4. Concluding Remarks: The Path Forward
Our findings show that image resolution, disease localization and contextual factors strongly shape CAD performance. These insights underscore the need for full model development using locally relevant data, rigorous validation and attention to diagnostically meaningful features—prioritizing reliability over raw accuracy alone. Commercial vendors can acquire local data but may face a misalignment between profit motives and public health needs, limiting region‑specific adaptations and risking the perpetuation of digital and clinical inequities. Even when local data are purchasable, diseases such as silicosis offer little commercial incentive for proprietary development. Silicosis CAD is thus essential for local health equity. However, development in this space is unlikely to emerge from many profit‑driven models.
A sustainable path forward lies in locally led and publicly accountable initiatives grounded in equity, transparency and open science. By investing in local expertise, developing open‑access representative datasets, embedding continuous validation and openly reporting limitations, health systems can assert agency over AI diagnostics. Cross‑sector local collaboration—with partners familiar with the relevant clinical epidemiology—can ensure that the necessary context becomes a design principle rather than an afterthought.

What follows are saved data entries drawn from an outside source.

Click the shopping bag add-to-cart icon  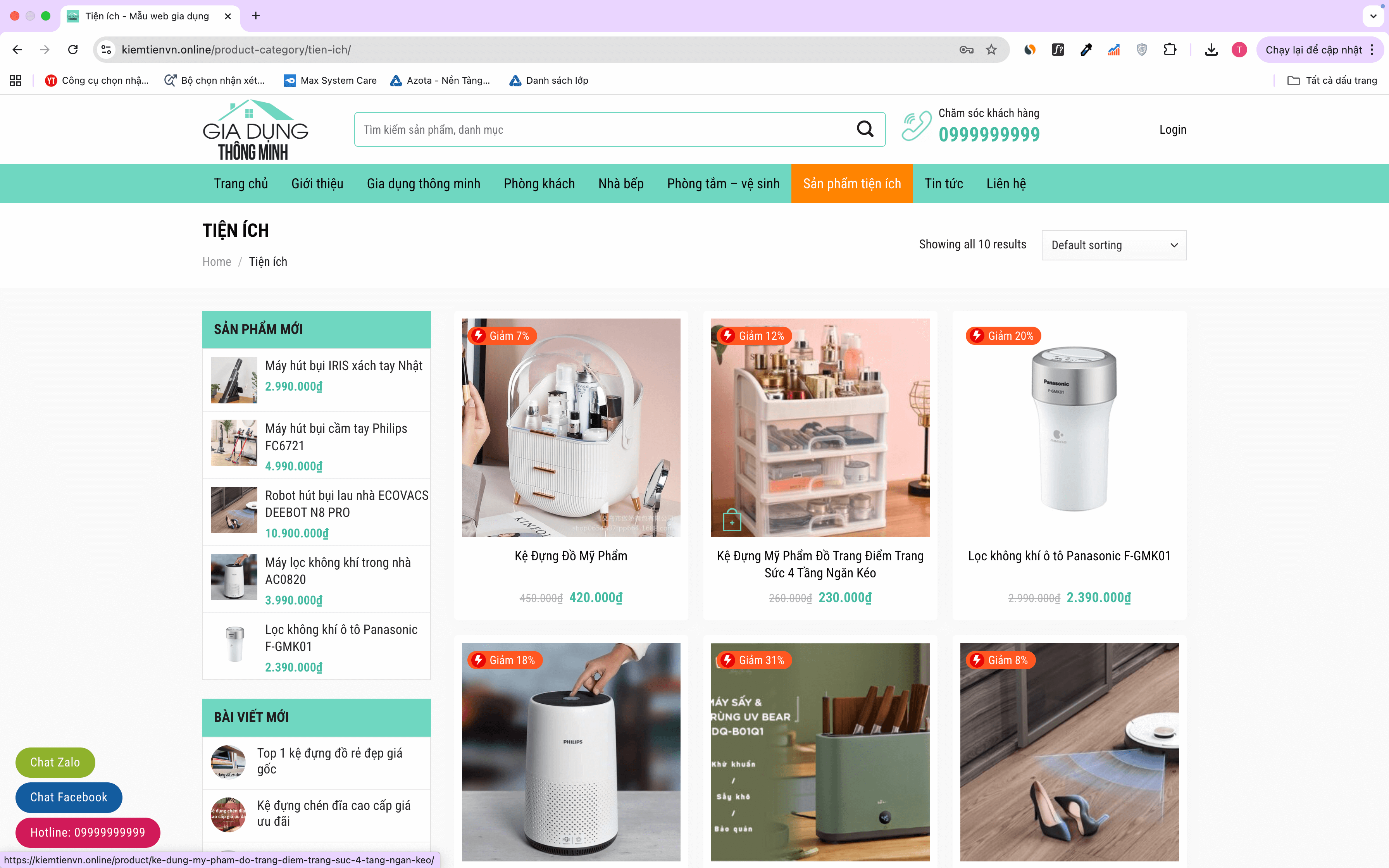pyautogui.click(x=732, y=521)
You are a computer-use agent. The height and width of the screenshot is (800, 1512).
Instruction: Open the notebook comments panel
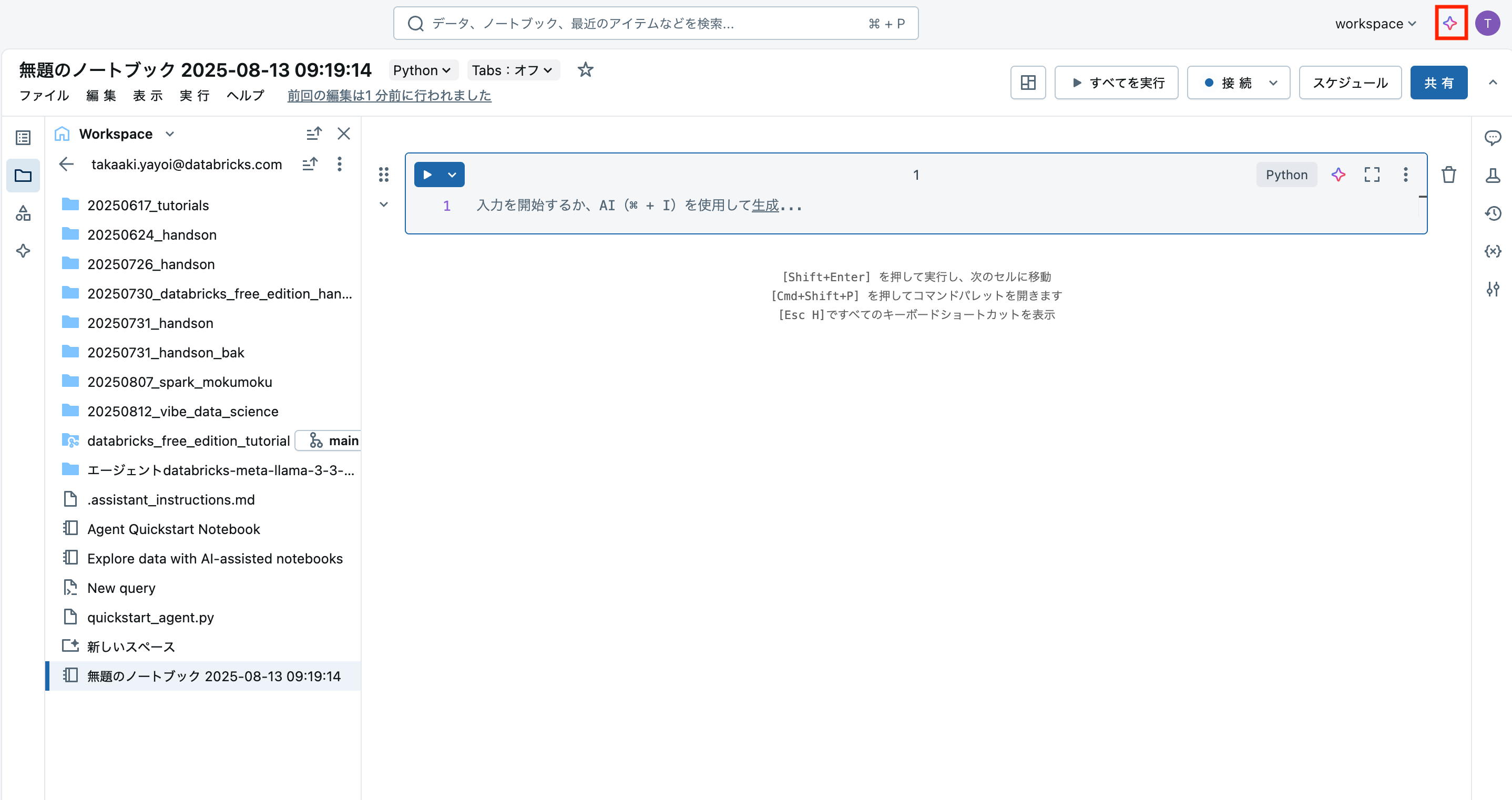point(1493,138)
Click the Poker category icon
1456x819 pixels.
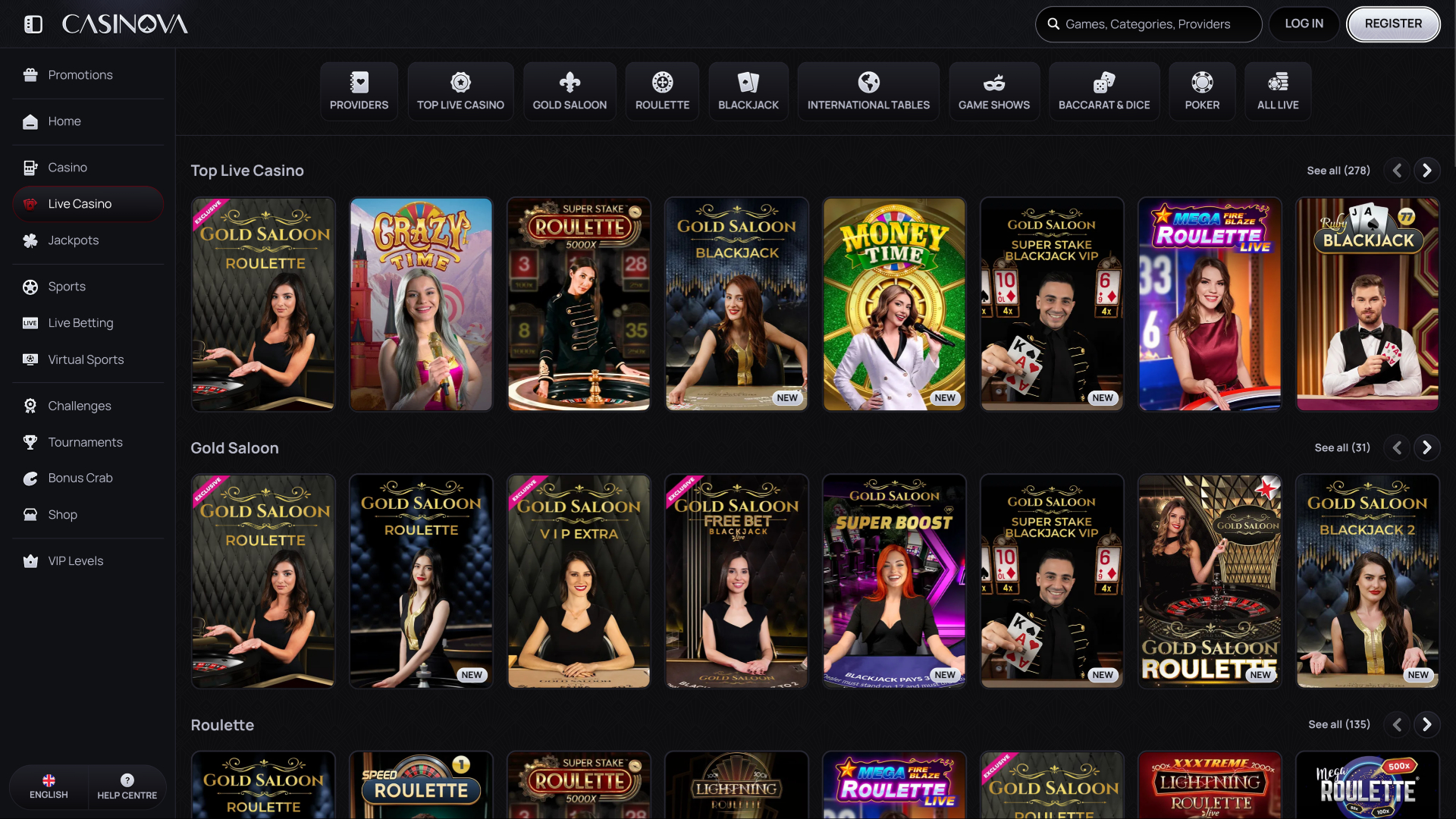coord(1201,81)
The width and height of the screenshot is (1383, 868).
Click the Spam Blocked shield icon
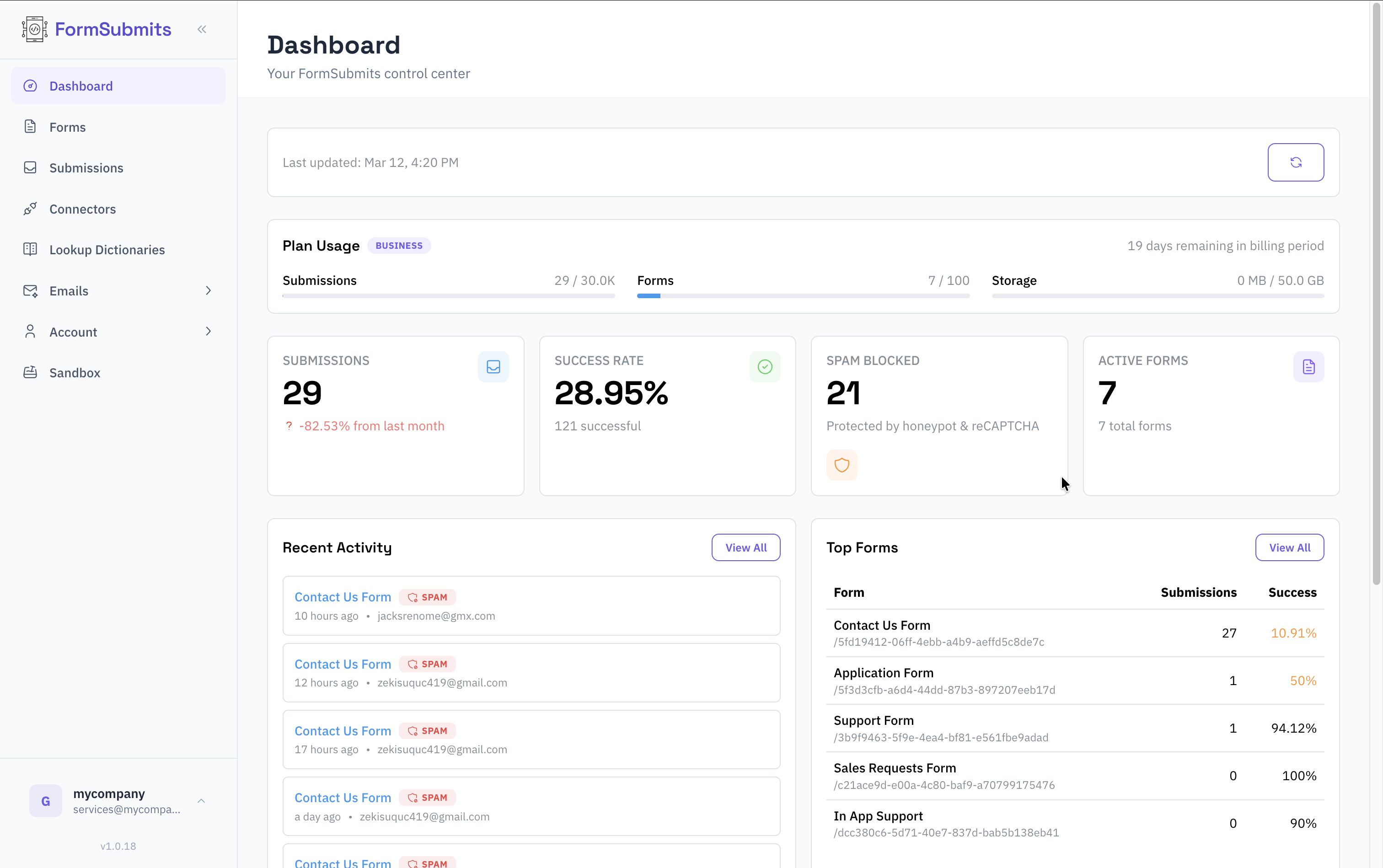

The Southern African mining population experience offers valuable lessons for other LMICs and high‑burden regions alike, strengthening the potential of AI and CAD to serve as sustainable, contextually relevant public health assets rather than merely imported commodities—simultaneously reducing dependence while supporting the availability of appropriate diagnostics that meet local needs.
Acknowledgements
The authors extend their appreciation to Dr. Barry Kistnasamy, Compensation Commissioner for Occupational Diseases, and the Medical Bureau for Occupational Diseases for their partnership in this research and for providing the anonymized chest X‑rays used. The authors also wish to thank the Canadian Institutes of Health Research for funding this work (RN520904 – 50665).
Competing Interests
The authors have no competing interests to declare.